The central story, the rescue of the Americans, is based on a true event. In April 1942, Jimmy Doolittle actually did lead a bombing raid on Japan, but the outcome was very different than the one in Chinese Cinderella and the Secret Dragon Society.

This book is a historical novel and so there is a Historical Note at the end of the book, which I would recommend reading first. It gives a brief history of the author’s family and the Japanese occupation of China and the true events surrounding the bombing of Japan and its cruel aftermath unleashed by the Japanese against the Chinese. In that way, the reader knows what is factual and what has been fabricated by the author.

Despite some of the problems with this novel, I would still highly recommend it. Personally, I think it would be more beneficial for this novel to be read under the guidance of a teacher, given some of the content. There is an extensive teaching guide available on Adeline Yen Mah’s website that would be very useful for that. And it might be interesting to read this fantasy novel in tandem with its biographical counterpart, Chinese Cinderella: the True Story of an Unwanted Daughter.

This book is recommended for readers age 10-14.
This book was purchased for my personal library.

This is book 2 of my East and SouthEast Asia Challenge hosted by Violet Crush


  1. Thanks for a great review. This is going in my TBR pile.

  2. +JMJ+

    What an interesting concept! It's not the sort of book I'd expect from the author of Chinese Cinderella, which was unflinching in its portrayal of her abusive childhood, but it's an interesting addition to her ouvre. I can't remember reading whether she had a rich inner life as a girl (as many unhappy children do)--but this book is definitely proof that she understands the power of imagination to keep us from being pulled under by our circumstances.

    The idea of a club of outcasts--all of them completely different and yet fitting in perfectly with each other--fascinates me.
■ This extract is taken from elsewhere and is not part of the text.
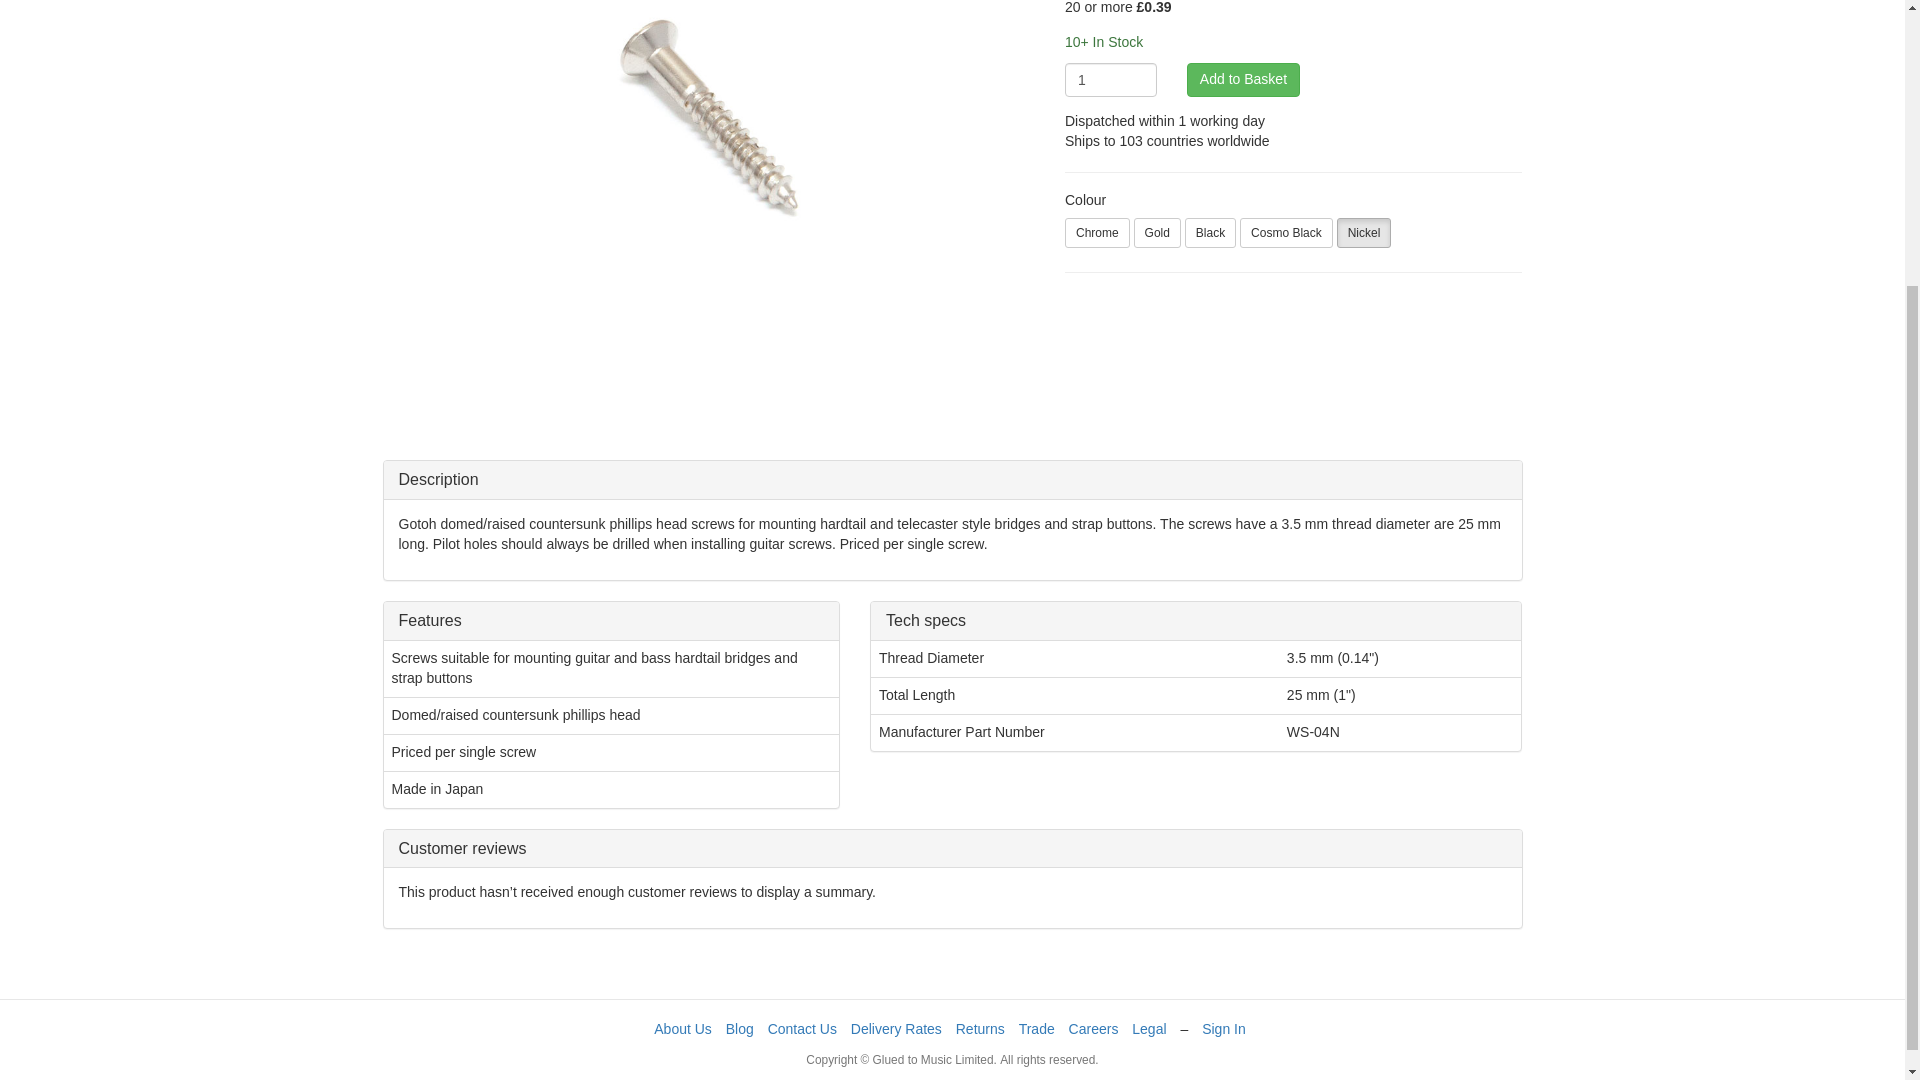 Image resolution: width=1920 pixels, height=1080 pixels. What do you see at coordinates (1242, 80) in the screenshot?
I see `Add to Basket` at bounding box center [1242, 80]. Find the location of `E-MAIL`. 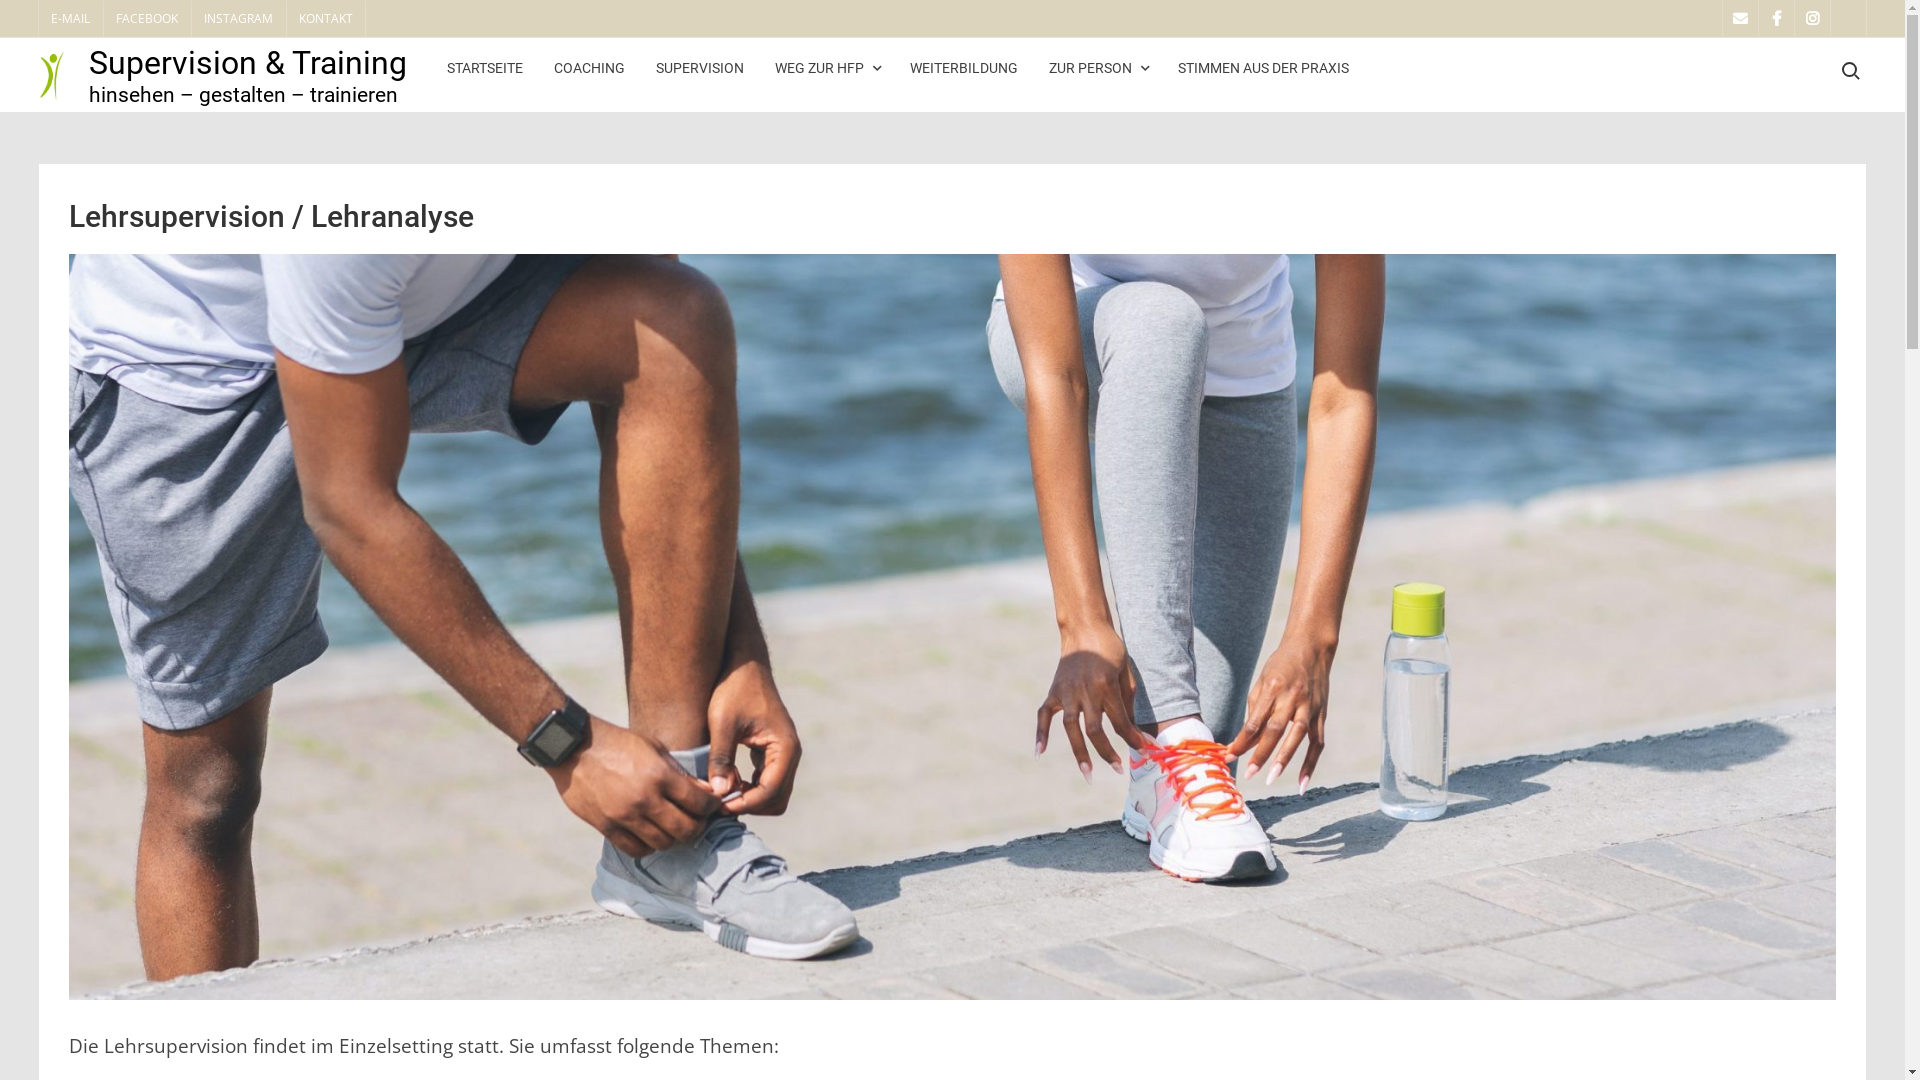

I could have used one of those when I was a girl. =P But I'm not too happy to read that the story isn't written to fill in the blanks between the facts of history but has some huge fabrications. =(

  3. Rebecca, I am glad you want to read this book, I think it is well worth it.
    Enbrethiliel, this is different from the author's ususal book, but I guess like all abused children, it is her fantasy getaway.
    A place where outcasts are no longer outcasts sounds like something I could have used too, but ideally there shouldn't be any outcasts ever anywhere. Unfortunately, there still are.
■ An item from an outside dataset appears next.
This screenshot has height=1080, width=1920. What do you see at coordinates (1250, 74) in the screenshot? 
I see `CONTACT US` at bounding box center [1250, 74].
  4. I hve been looking for this kind of book.really find intresting and insightful.Everything else you describe, makes it seem like a book I'd love.I loved this book for the beauty of the writing.Such a truly powerful book and a beautiful testament to the impact that mere words can have!
    Accredited High School Diploma Online

  5. wow I have read the first book and it was nice I introduced it to my classmates then they borrowed it from the library this keep them from getting in to hot water (trouble)but in this young age we love it!